Reproduce every line of the entries below word for word, omitting the pictures.

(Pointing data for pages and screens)
□ □ □

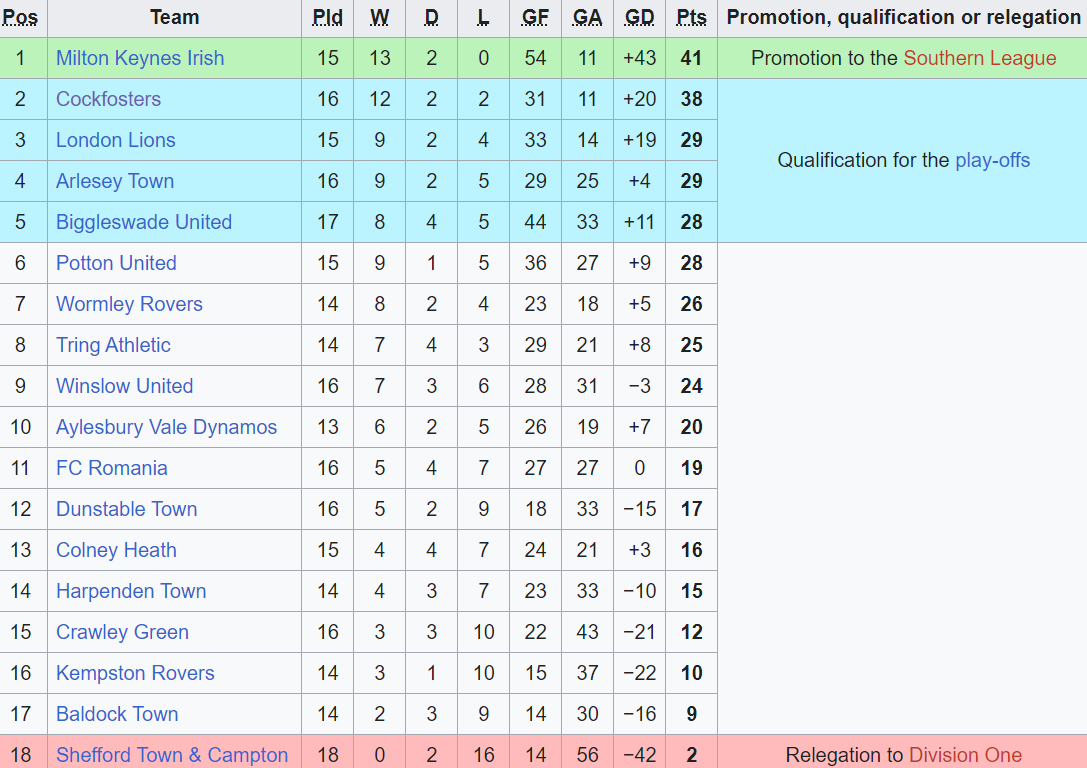Select the Potton United link
This screenshot has height=768, width=1087.
click(116, 263)
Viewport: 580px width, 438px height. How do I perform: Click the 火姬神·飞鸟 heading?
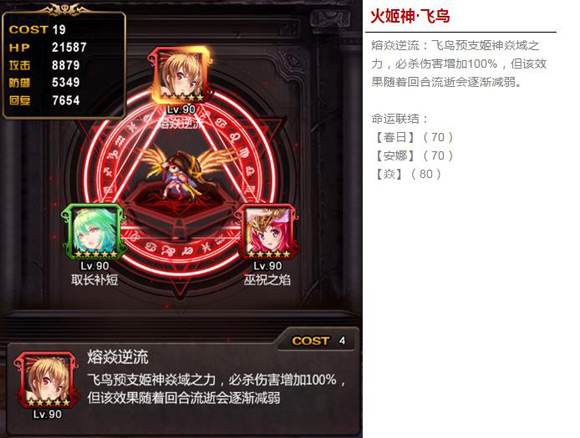click(410, 16)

□ □ □

Output:
Select the Potton United link
This screenshot has height=768, width=1087.
click(116, 263)
Viewport: 580px width, 438px height. How do I perform: Click the 火姬神·飞鸟 heading?
click(410, 16)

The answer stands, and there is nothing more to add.